En estos días, ya he tenido que rescatar a Don Quijote de la Odisea para devolverlo a La Mancha, de donde nunca debió salir. A Ulises tampoco se le dio bien la lucha contra molinos de viento... Y a un Aureliano Buendía totalmente desconcertado con su nueva trama, pues había recalado en el Café Triste de McCullers, tuve que indicarle el camino hacia Macondo, donde seguir con su centenaria soledad.
Algunos casos han sido más difíciles, los distintos personajes y tramas de Italo Calvino en "Si una noche de invierno un viajero...", se han entremezclado de tal manera en otras obras, que el puzzle resulta casi imposible de resolver.
Cuando he preguntado a algunos personajes por lo sucedido, me han dicho que como experiencia resultó interesante, pero que no soportaban por más tiempo estar fuera de contexto.

Fotografía de camaraviajera, vía Flickr (retocada)

martes, 10 de febrero de 2009

El abrazo

Cortar un árbol resultaba demasiado fácil. Tiraban, a través de la maneta, de una cuerda. La sierra se ponía en marcha, y no había espécimen que se resistiera. Un solo hombre era capaz de derribar un gran ejemplar en pocos minutos.

Y si el bosque era lo suficientemente espacioso, como aquellos bosques en los que los árboles no están muy juntos y podía situarse un vehículo entre ellos, entonces todo era mucho más rápido y destructivo. Una máquina moderna era capaz de talar, descortezar y hacer piezas el tronco del más longevo de los robles, despedazando en cuestión de segundos lo que había tardado décadas en elevarse.

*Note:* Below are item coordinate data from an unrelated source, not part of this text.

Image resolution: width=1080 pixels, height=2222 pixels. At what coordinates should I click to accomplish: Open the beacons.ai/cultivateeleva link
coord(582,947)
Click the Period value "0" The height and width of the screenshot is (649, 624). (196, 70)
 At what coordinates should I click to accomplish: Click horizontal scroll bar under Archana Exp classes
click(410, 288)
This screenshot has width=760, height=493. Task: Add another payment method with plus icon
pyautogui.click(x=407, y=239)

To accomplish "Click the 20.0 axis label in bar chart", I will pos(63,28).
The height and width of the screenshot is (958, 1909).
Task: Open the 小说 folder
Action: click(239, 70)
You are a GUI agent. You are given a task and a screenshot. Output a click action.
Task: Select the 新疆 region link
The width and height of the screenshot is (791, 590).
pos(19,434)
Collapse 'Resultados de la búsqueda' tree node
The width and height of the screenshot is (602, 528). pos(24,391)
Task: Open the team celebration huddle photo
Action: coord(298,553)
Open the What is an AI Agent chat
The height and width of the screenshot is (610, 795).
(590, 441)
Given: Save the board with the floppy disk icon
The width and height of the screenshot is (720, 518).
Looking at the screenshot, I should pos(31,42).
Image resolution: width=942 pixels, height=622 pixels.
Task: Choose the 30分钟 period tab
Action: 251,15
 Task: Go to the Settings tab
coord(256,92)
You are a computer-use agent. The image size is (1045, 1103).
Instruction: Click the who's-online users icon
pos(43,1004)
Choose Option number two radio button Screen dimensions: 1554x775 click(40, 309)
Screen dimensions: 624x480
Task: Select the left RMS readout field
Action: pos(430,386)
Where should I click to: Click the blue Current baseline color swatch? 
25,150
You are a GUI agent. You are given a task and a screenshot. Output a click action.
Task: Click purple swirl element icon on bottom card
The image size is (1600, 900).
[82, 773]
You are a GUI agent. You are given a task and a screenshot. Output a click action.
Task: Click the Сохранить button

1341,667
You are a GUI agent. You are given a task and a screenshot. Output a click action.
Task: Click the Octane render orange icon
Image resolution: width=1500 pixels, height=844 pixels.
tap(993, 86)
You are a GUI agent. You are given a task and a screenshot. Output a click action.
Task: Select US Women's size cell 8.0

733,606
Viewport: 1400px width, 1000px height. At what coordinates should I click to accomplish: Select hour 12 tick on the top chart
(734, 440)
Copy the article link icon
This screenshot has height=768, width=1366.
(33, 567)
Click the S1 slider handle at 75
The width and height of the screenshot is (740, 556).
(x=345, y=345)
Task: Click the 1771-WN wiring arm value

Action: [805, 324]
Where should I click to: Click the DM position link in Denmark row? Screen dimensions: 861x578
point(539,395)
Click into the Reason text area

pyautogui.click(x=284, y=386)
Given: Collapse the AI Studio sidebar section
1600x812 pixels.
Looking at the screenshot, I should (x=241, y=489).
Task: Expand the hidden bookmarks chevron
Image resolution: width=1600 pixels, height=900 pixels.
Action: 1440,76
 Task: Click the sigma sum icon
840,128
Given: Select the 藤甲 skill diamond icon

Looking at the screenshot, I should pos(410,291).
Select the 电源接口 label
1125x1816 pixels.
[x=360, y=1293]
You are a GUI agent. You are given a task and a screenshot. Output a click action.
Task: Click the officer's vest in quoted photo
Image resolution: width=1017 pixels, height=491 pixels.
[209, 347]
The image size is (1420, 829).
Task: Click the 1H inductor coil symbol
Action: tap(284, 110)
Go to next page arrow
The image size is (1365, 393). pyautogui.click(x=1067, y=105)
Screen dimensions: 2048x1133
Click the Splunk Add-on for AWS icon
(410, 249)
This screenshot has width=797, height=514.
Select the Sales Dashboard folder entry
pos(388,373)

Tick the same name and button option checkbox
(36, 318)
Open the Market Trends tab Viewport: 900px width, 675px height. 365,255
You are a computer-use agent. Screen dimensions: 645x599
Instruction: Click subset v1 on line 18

Por eso cuando los árboles sintieron, bajo el suelo de tierra blanda, las vibraciones de la gran máquina que se acercaba, se abrazaron todos a través de sus ramas, formando una masa vegetal tan densa e impenetrable, que en aquél bosque jamás pudo volver a entrar nada ni nadie.

martes, 3 de febrero de 2009

El intruso

Podría mirar a otro lado, cerrar los ojos, pensar que no estaba allí. Eso sería muy fácil. Tan fácil como salir como si nada a la calle, dar un paseo, encontrarse de frente con los vecinos, saludar a unos e ignorar a otros, sonreír a los extraños o bajar la mirada ante cualquier otra lasciva que buscara furtivamente su bien marcado busto. Podría haberlo hecho. Pero no lo hizo.

Miró hacia la mesa que tenía casi a un brazo de distancia. Valoró los aparatos, útiles e instrumentos que habían sobre ella: el teléfono, el abrecartas, la agenda telefónica, una lupa, las llaves... Todos y ninguno podrían servirle. Porque esa distancia de un brazo era insalvable. Estaba paralizada.

Notó cómo la sangre le subía a la cabeza, las piernas hormigueaban y con esa sensación perdían fuerza. No podría alcanzar las llaves y echar a correr. Porque no llegaría a la puerta. Él sería más rápido que ella y no la dejaría salir.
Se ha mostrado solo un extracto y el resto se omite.